§ **Brief**
In the records below, find the line that holds "This screenshot has width=1366, height=768.". Restate it and every later line exactly, stopping at the end and skipping pictures.

..............................

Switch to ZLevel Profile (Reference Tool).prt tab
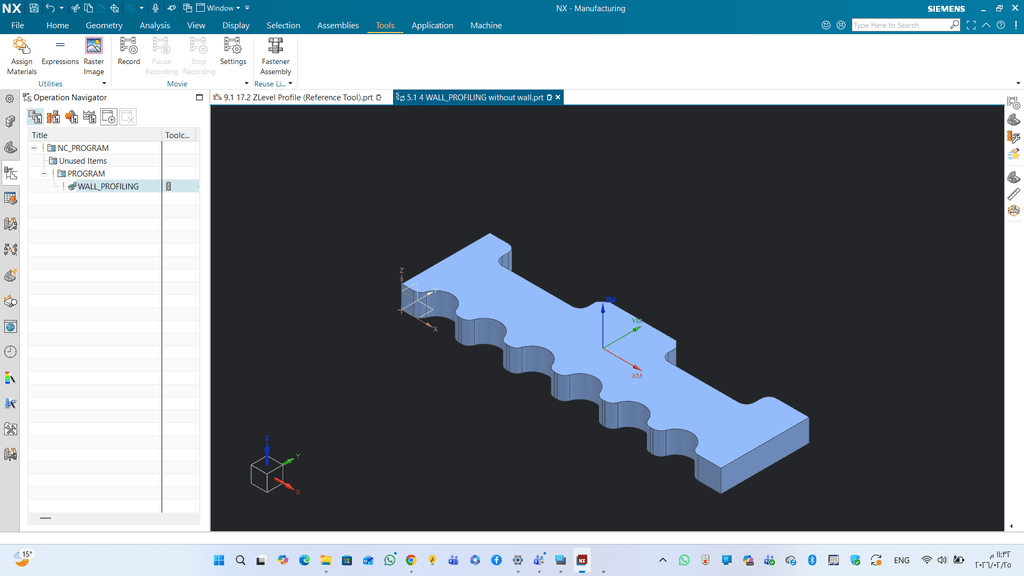1024x576 pixels. (x=297, y=98)

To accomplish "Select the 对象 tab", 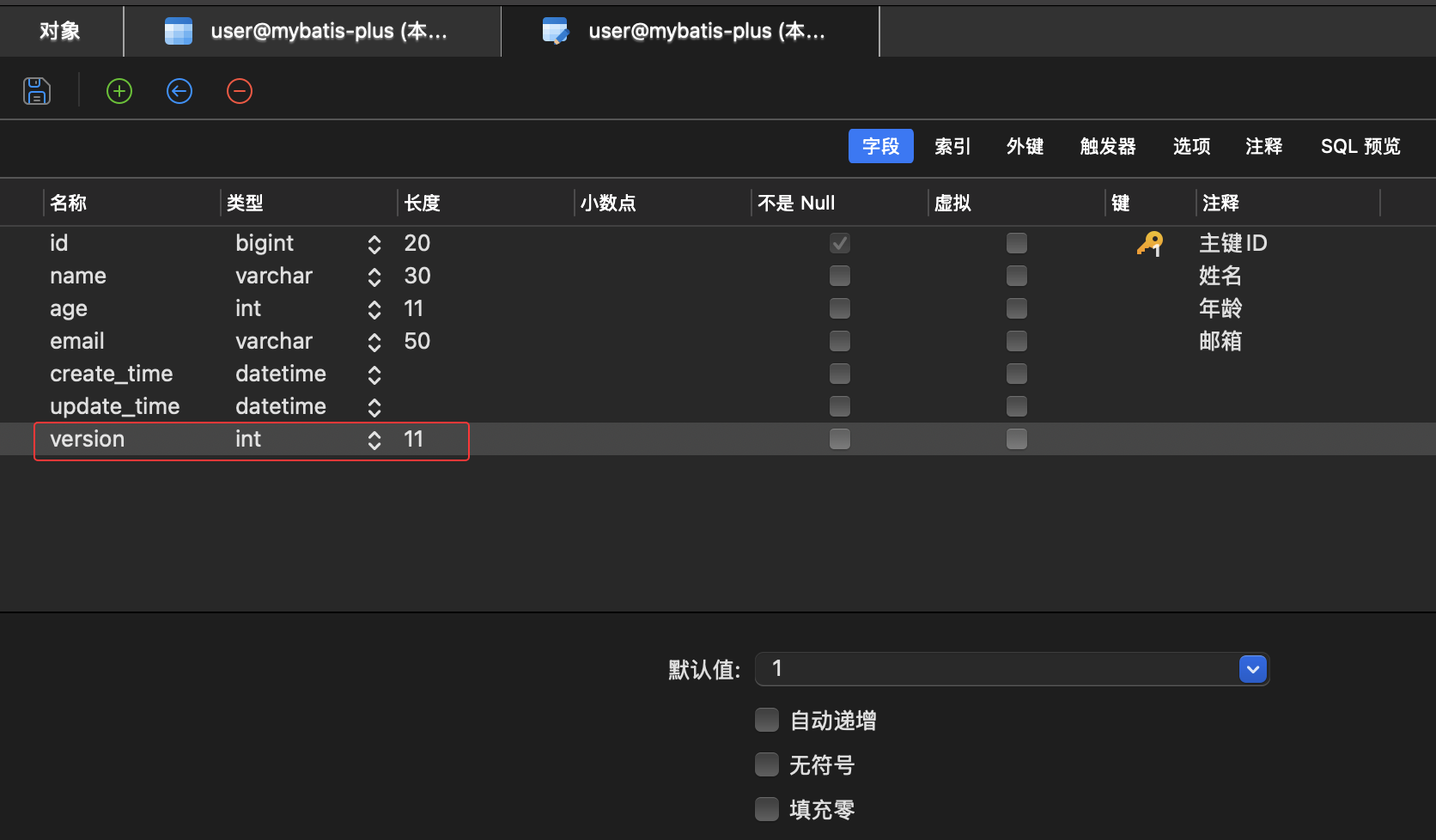I will 60,32.
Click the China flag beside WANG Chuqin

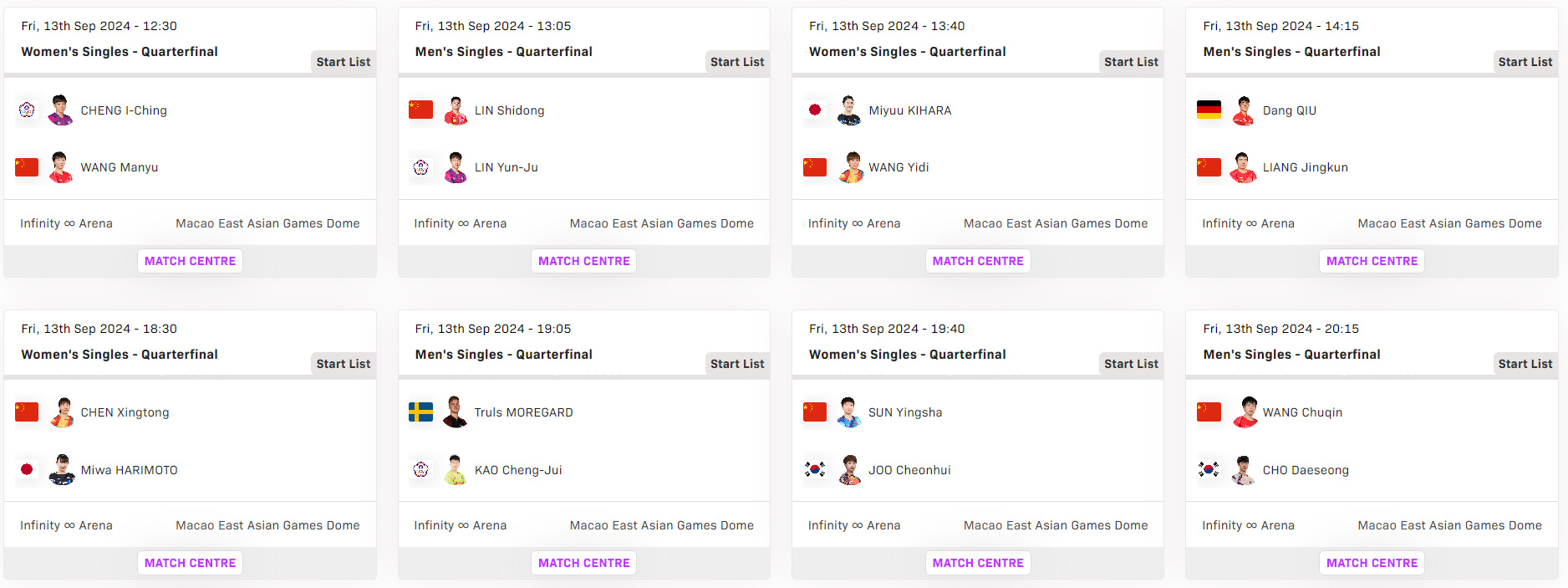point(1209,412)
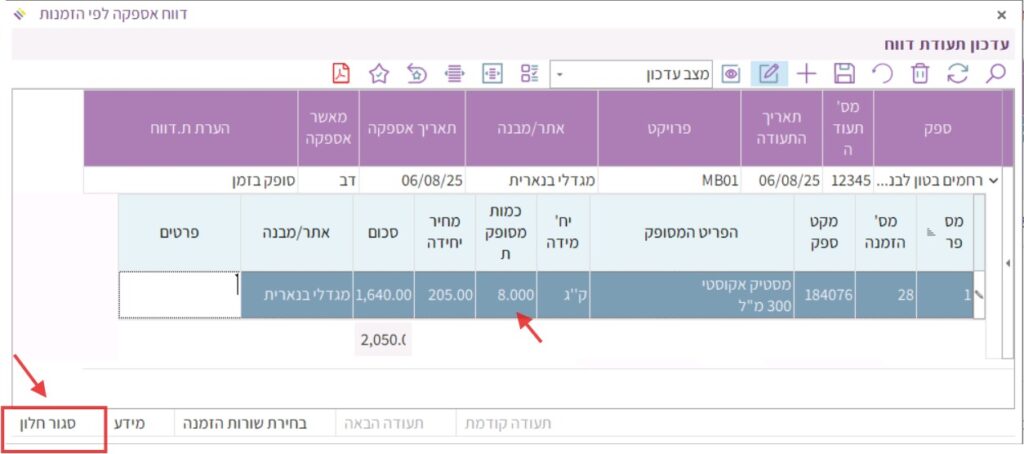Click the checklist icon in toolbar

click(x=530, y=73)
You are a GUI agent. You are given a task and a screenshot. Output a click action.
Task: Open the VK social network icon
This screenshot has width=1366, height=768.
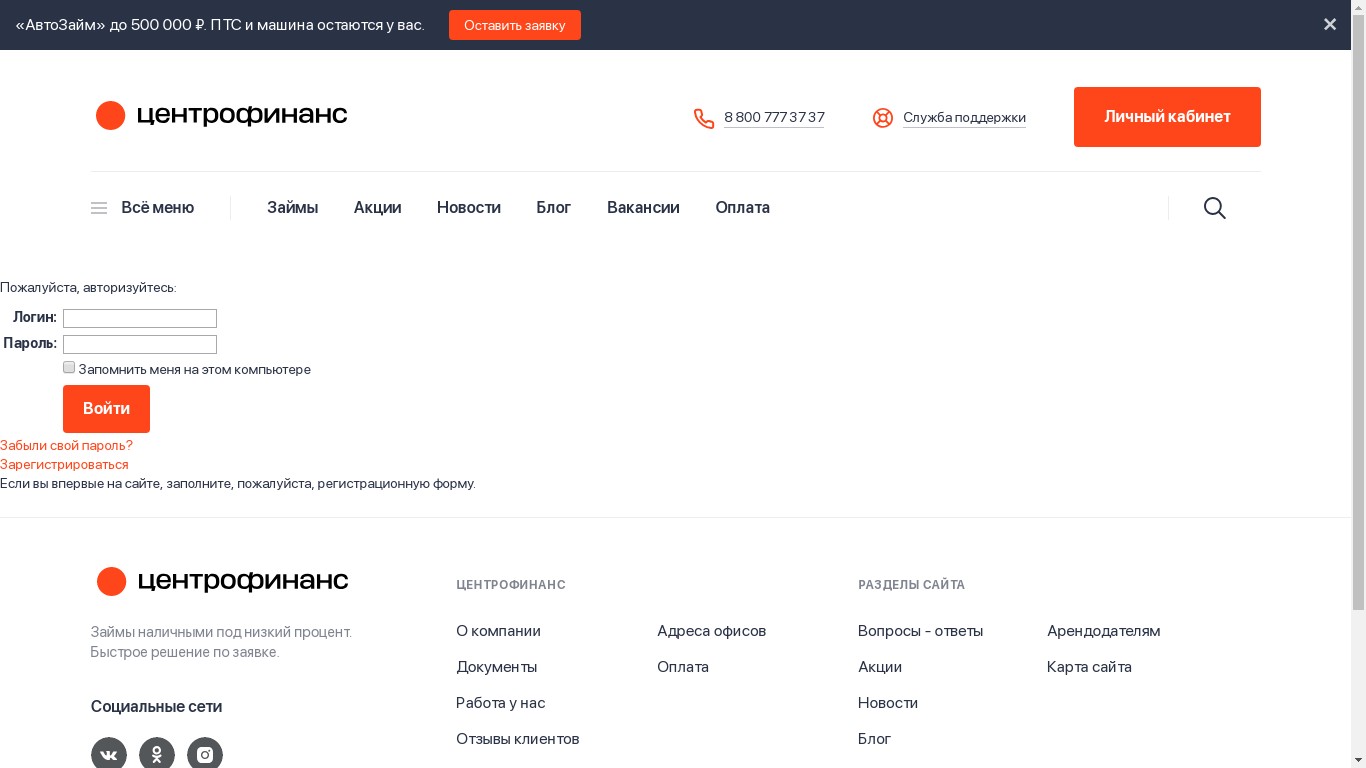point(109,754)
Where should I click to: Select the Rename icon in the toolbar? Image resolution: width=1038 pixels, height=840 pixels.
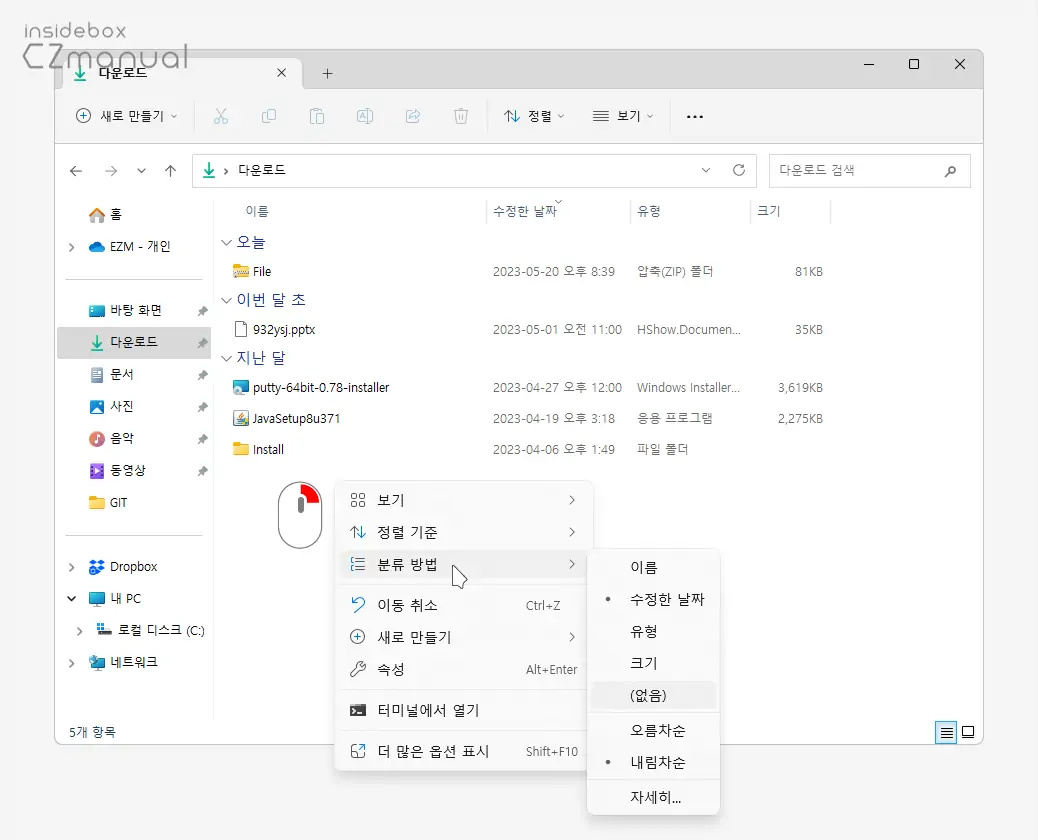click(x=364, y=116)
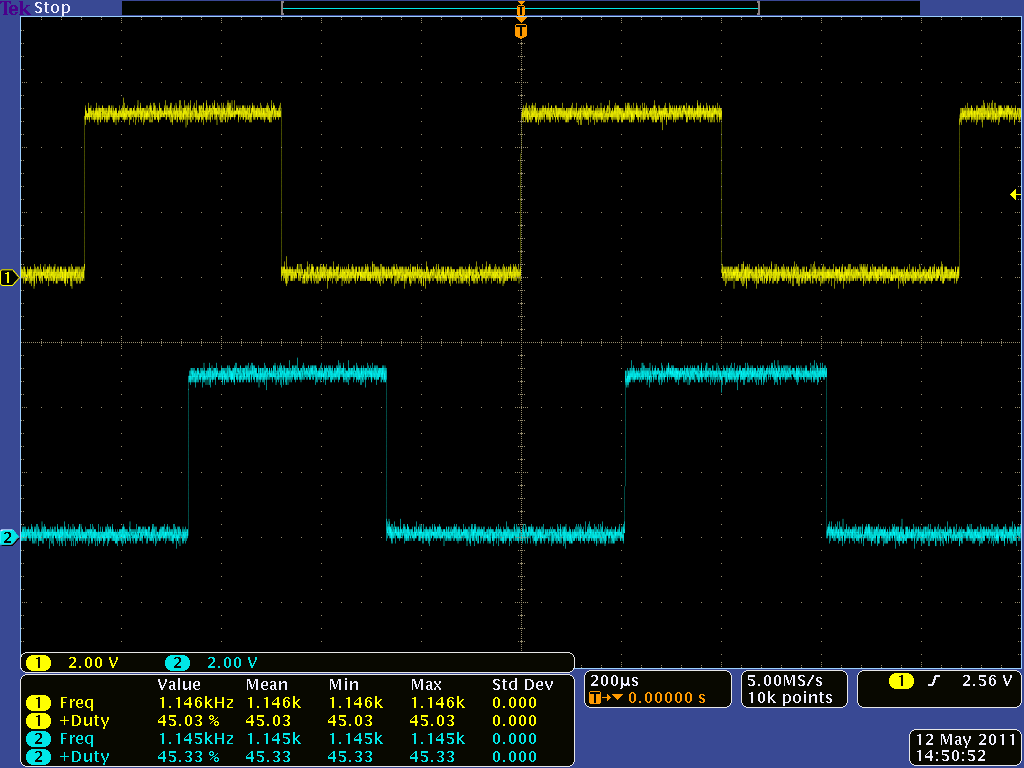Click the rising edge trigger slope icon
Screen dimensions: 1024x768
point(934,681)

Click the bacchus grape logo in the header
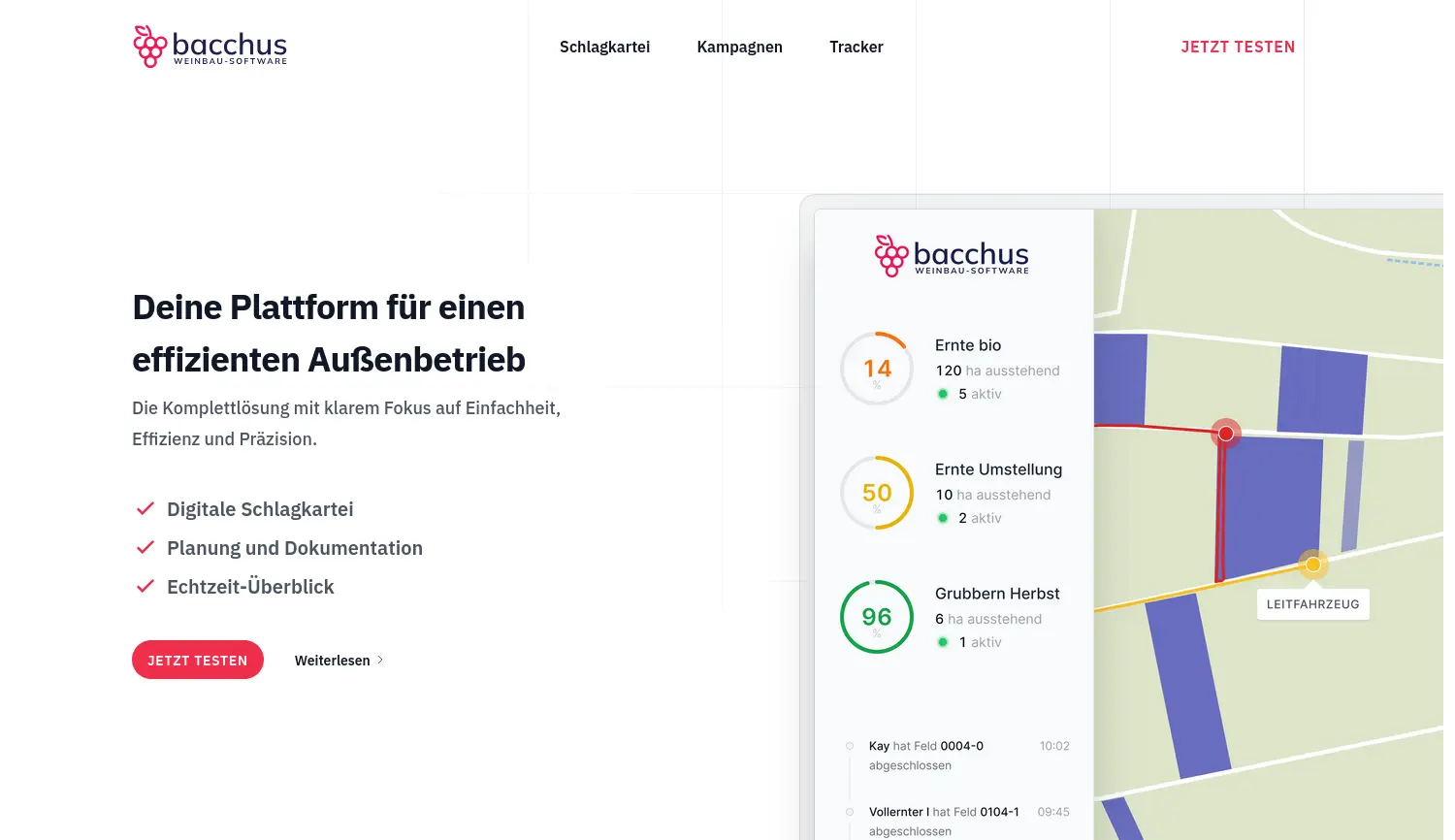click(x=150, y=45)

..............................

§ **Task solution**
This screenshot has width=1366, height=768.
point(109,754)
Where should I click to: Select the Rename icon in the toolbar? Image resolution: width=1038 pixels, height=840 pixels.
click(x=364, y=116)
Click the rising edge trigger slope icon
Screen dimensions: 1024x768
point(934,681)

Click the bacchus grape logo in the header
click(x=150, y=45)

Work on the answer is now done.